Heart Failure Linked to Loss of Cerebral Gray Matter

Patients with heart failure also score lower on cognitive function tests

THURSDAY, Feb. 2 (HealthDay News) -- Heart failure is associated with loss of gray matter (GM) in the brain and worse cognitive function, according to a study published online Jan. 31 in the European Heart Journal.

Osvaldo P. Almeida, M.D., Ph.D., from the University of Western Australia in Perth, and colleagues studied 35 patients with heart failure, 56 with ischemic heart disease (IHD), and 64 healthy controls. Participants were aged 45 years or older and were free of symptomatic cognitive impairment. Statistical Parametric Mapping version 8 was used to investigate regional differences in cerebral GM volume on magnetic resonance images.

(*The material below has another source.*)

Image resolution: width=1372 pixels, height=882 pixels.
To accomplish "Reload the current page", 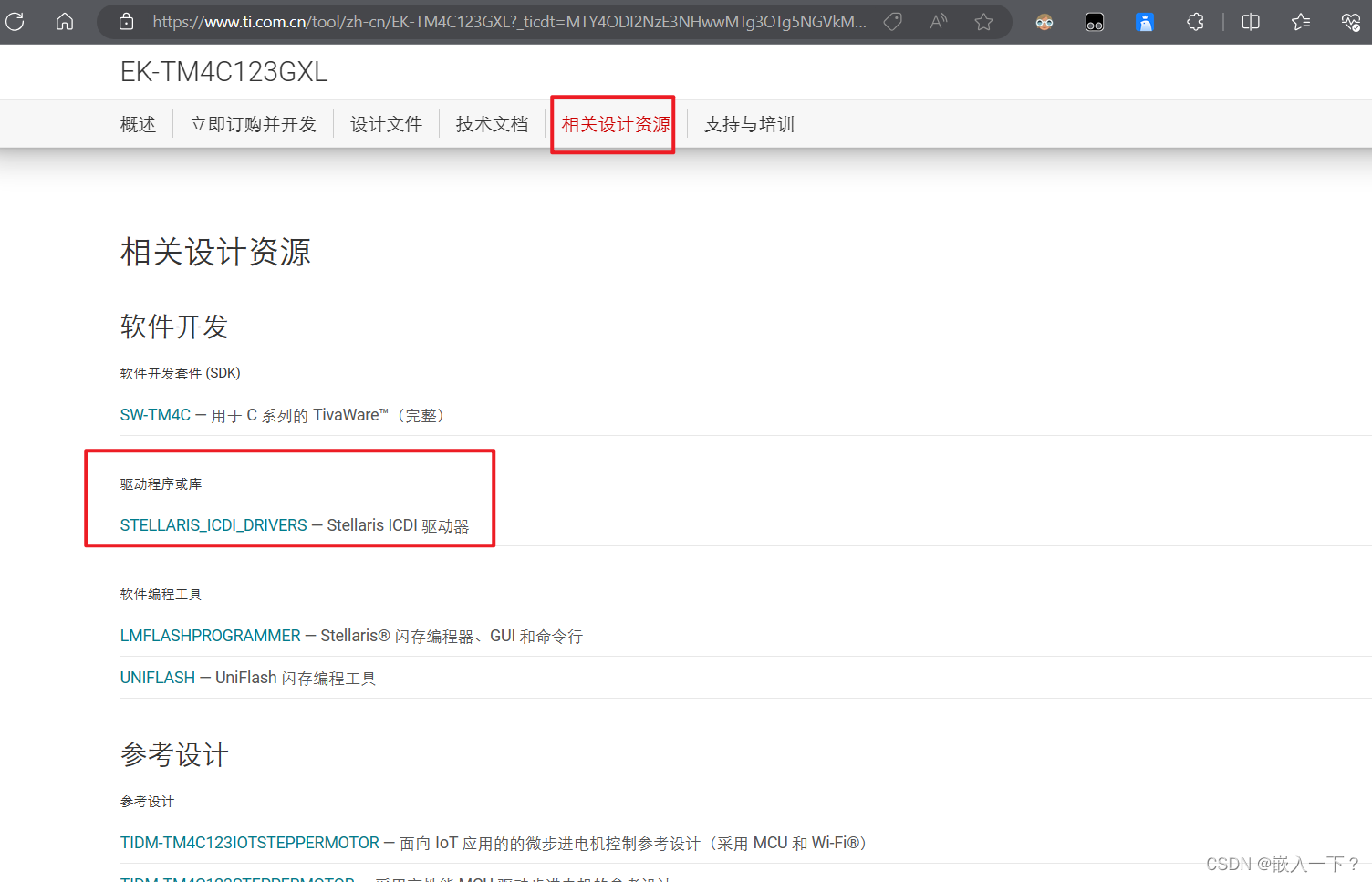I will tap(15, 21).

The researchers found that, compared with healthy controls, participants with heart failure had lower scores on immediate memory, long delay recall, and digit coding; and those with IHD had lower long delay recall scores. Compared with controls without IHD, participants with heart failure showed evidence of GM loss in the following regions: left cingulate, the right inferior frontal gyrus, the left middle and superior frontal gyri, the right middle temporal lobe, the right and left anterior cingulate, the right middle frontal gyrus, the inferior and pre-central frontal gyri, the right caudate, and occipital-parietal regions involving the left precuneus. Comparing participants with heart failure and IHD, GM loss followed a similar, less extensive, pattern.

"Adults with heart failure have worse immediate and long-term memory and psychomotor speed than controls without IHD. Heart failure is associated with changes in brain regions that are important for demanding cognitive and emotional processing," the authors write.